A funny thing happened in show lineup karma Saturday night at Mercy Lounge. The guy who took the stage first all by himself (Dan Wilson) outdrew the main attraction (Kathleen Edwards) and her five-piece band by a couple dozen heads. And it wasn’t even that late when Edwards started her set. Wilson was doing his solo thing without Semisonic, and he came across like the world’s coolest, smartest and most musical kindergarten teacher, only for adults. He was all funny stories, patient shushing and immediately graspable pop melodies. The guy even worked a few Nashville miracles, actually quieting the club with his between-song anecdotes and coaxing everyone into singing along for two songs and whistling goofily during a third—the Semisonic hit “Closing Time.” Wilson insisted the song isn’t just about bars, but birth too. (We concede: The whole “you don’t have to go home, but you can’t stay here” thing works at 3 a.m. or in utero.) The room was still better than half-full when Edwards guided her all-male, Heartbreakers-esque band through songs from all three albums. They didn’t get too wild, except for some Colin Cripps guitar solos that turned it up a notch. Edwards made the crowd happy with her song choices, even flitting rapidly through a song just to deliver a line about bloody underwear.
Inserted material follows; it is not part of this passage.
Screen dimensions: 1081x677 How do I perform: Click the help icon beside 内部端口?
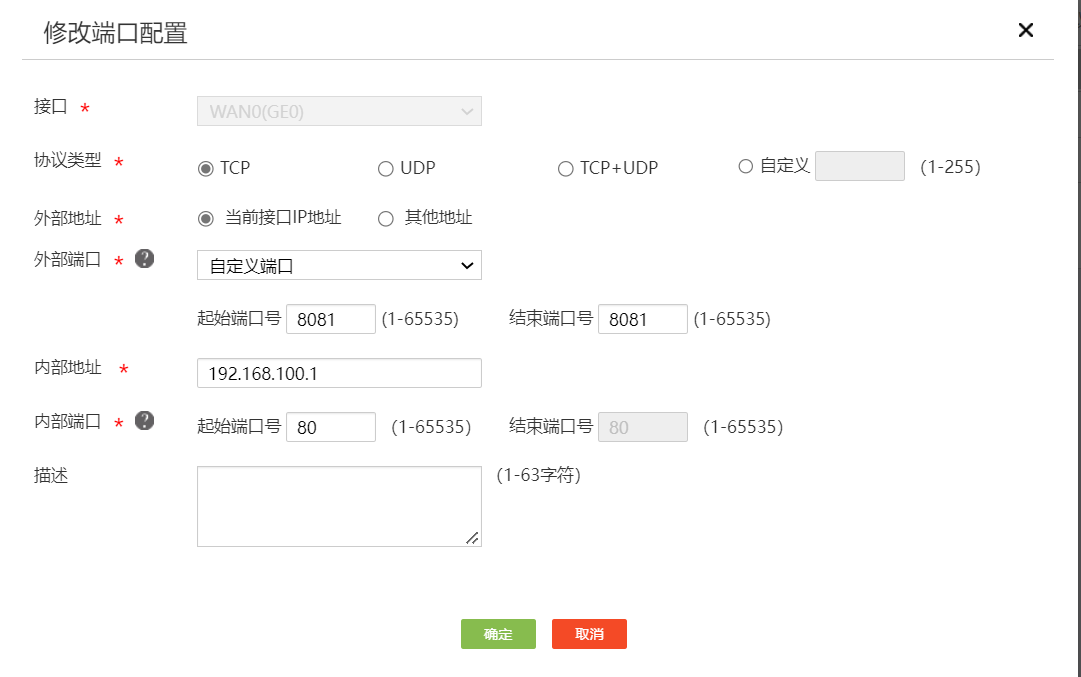145,421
She kept warning the crowd that the real rocking out was about to happen, though it never really did, except for the Crazy Horse-ish energy of “Oh Canada.” She’s got gobs of great mid-tempo songs—we want more songs like that one.
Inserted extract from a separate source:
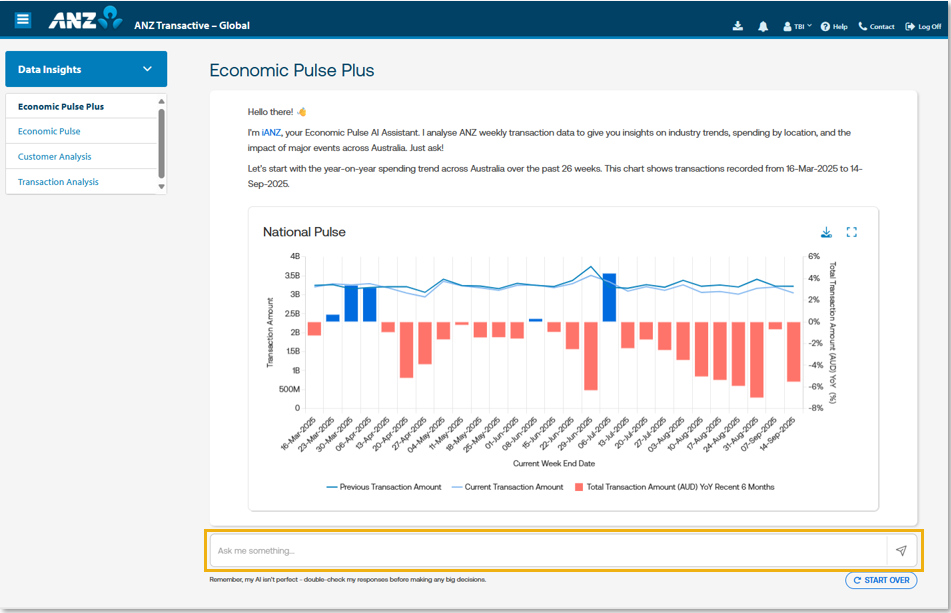951x613 pixels.
Task: Send message with paper plane icon
Action: point(901,551)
We braved the persistent drizzle and nightmarish parking to see The New Pornographers at the Cannery Friday, finding ourselves amid a packed house at the tail end of Okkervil River’s set. The crowd was segregated into young scenesters with well-maintained hair and older “we party on the weekend with our expendable income” types, and there was a mass exodus of the former as The New Pornographers took the stage. The versatile and talented Neko Case was sidelined by a fractured ankle, but luckily, keyboardist Kathryn Calder was there to effortlessly perform female vocal parts—and it’s a good thing she and founding member A.C. Newman were so flawless, because little else was audible. The New Pornogs performed well and played a pretty eclectic mix of new and old material, but as is regrettably often the case at the Cannery, guitars and keyboards were washed out, while vocals and low-end were crystal clear. Still, the crowd was remarkably subdued despite having paid $25 a pop.